OpenRT: An Open-Source Red Teaming Framework for Multimodal LLMs
Xin Wang, Yunhao Chen, Juncheng Li, Yixu Wang, Yang Yao, Tianle Gu, Jie Li, Yan Teng, Xingjun Ma, Yingchun Wang, Xia Hu
2026-01-07
Summary
This paper introduces OpenRT, a new system for thoroughly testing the safety of advanced AI models that can understand both text and images, known as Multimodal Large Language Models (MLLMs). It's designed to find weaknesses and vulnerabilities in these models before they're widely used.
What's the problem?
Currently, testing the safety of these powerful AI models is difficult because the methods used are often incomplete, only test simple interactions, and can't easily be scaled up to test many different models and attacks. Existing tests don't cover enough ground to reliably ensure these AIs won't be misused or produce harmful outputs. It's hard to systematically find and fix safety issues.
What's the solution?
The researchers created OpenRT, a flexible and efficient framework for 'red-teaming' – essentially, trying to trick the AI into doing something it shouldn't. OpenRT breaks down the testing process into separate parts, like choosing the AI model, the attack method, and how to judge if the attack was successful. This allows for a huge number of different tests to be run quickly and easily. They included 37 different attack strategies, and tested 20 leading AI models like GPT-5.2 and Gemini 3 Pro.
Why it matters?
This work is important because it reveals that even the most advanced AI models still have significant safety flaws. The tests showed that these models aren't very good at defending against complex attacks, and simply being a 'reasoning' model doesn't automatically make it safer.
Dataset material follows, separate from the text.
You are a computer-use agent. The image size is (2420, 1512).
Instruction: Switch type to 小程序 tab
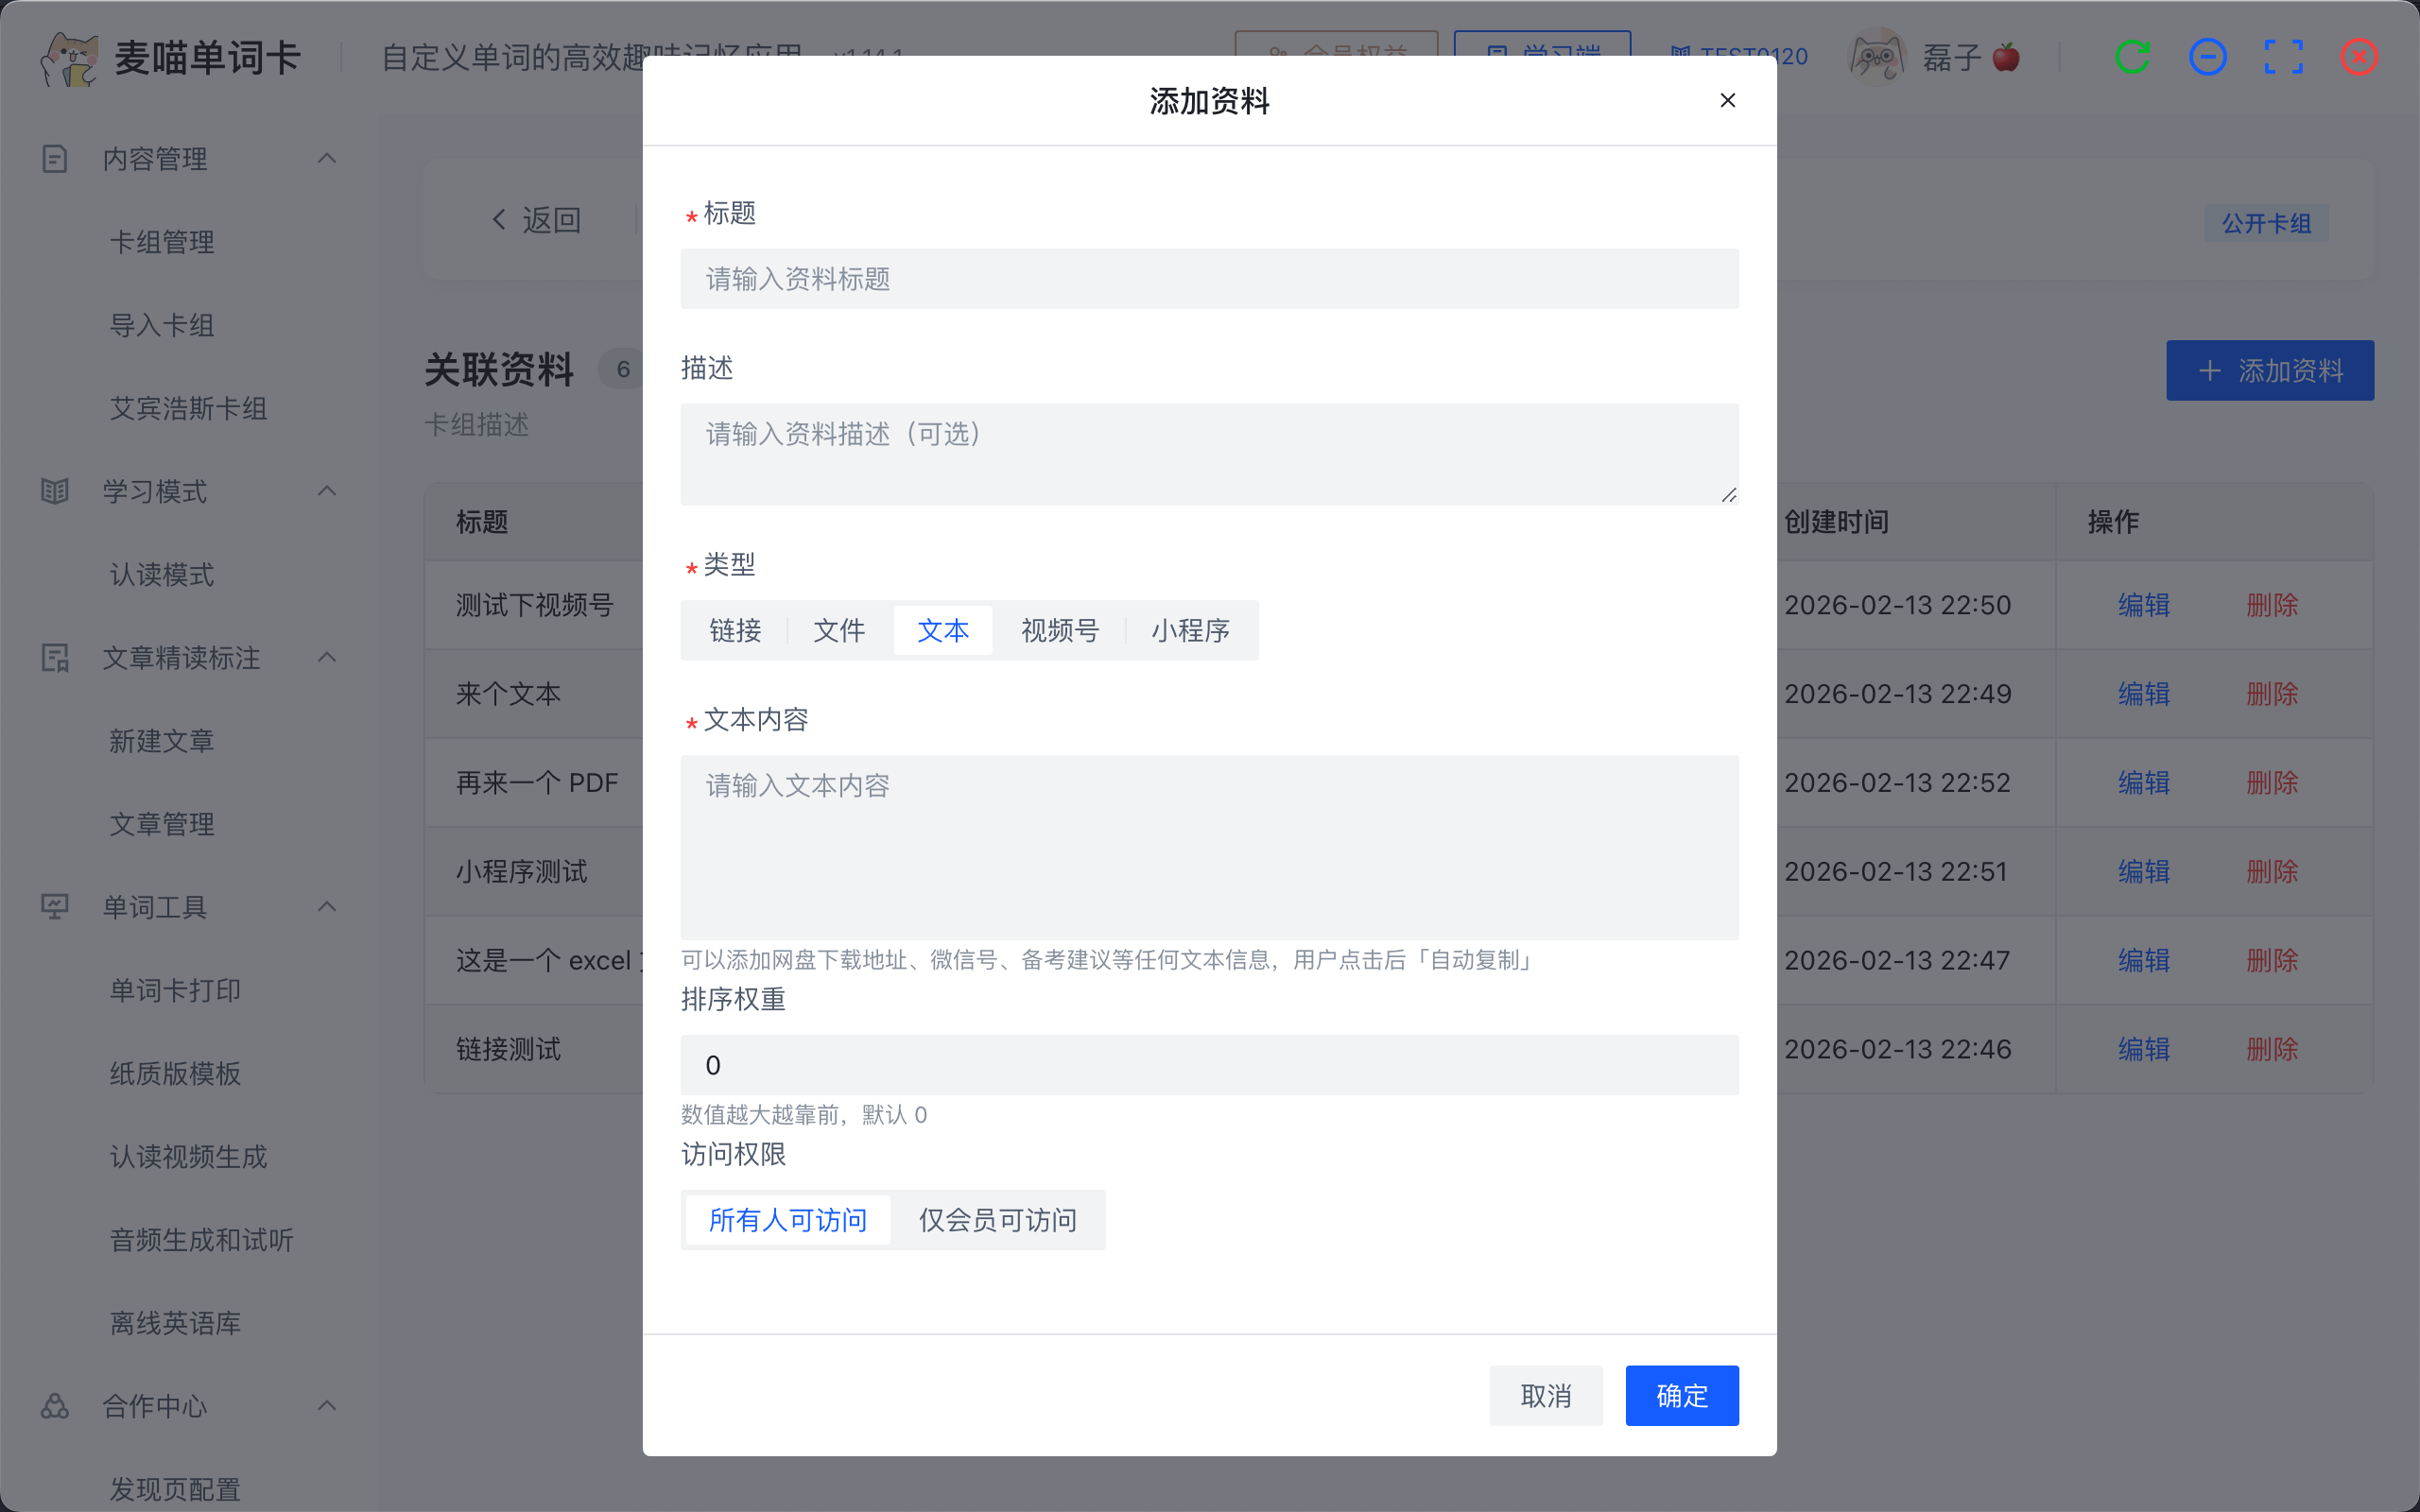pos(1189,630)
By making OpenRT publicly available, the researchers hope to encourage more research into AI safety and help create better, more reliable AI systems.
Abstract
The rapid integration of Multimodal Large Language Models (MLLMs) into critical applications is increasingly hindered by persistent safety vulnerabilities. However, existing red-teaming benchmarks are often fragmented, limited to single-turn text interactions, and lack the scalability required for systematic evaluation. To address this, we introduce OpenRT, a unified, modular, and high-throughput red-teaming framework designed for comprehensive MLLM safety evaluation. At its core, OpenRT architects a paradigm shift in automated red-teaming by introducing an adversarial kernel that enables modular separation across five critical dimensions: model integration, dataset management, attack strategies, judging methods, and evaluation metrics. By standardizing attack interfaces, it decouples adversarial logic from a high-throughput asynchronous runtime, enabling systematic scaling across diverse models. Our framework integrates 37 diverse attack methodologies, spanning white-box gradients, multi-modal perturbations, and sophisticated multi-agent evolutionary strategies. Through an extensive empirical study on 20 advanced models (including GPT-5.2, Claude 4.5, and Gemini 3 Pro), we expose critical safety gaps: even frontier models fail to generalize across attack paradigms, with leading models exhibiting average Attack Success Rates as high as 49.14%. Notably, our findings reveal that reasoning models do not inherently possess superior robustness against complex, multi-turn jailbreaks. By open-sourcing OpenRT, we provide a sustainable, extensible, and continuously maintained infrastructure that accelerates the development and standardization of AI safety.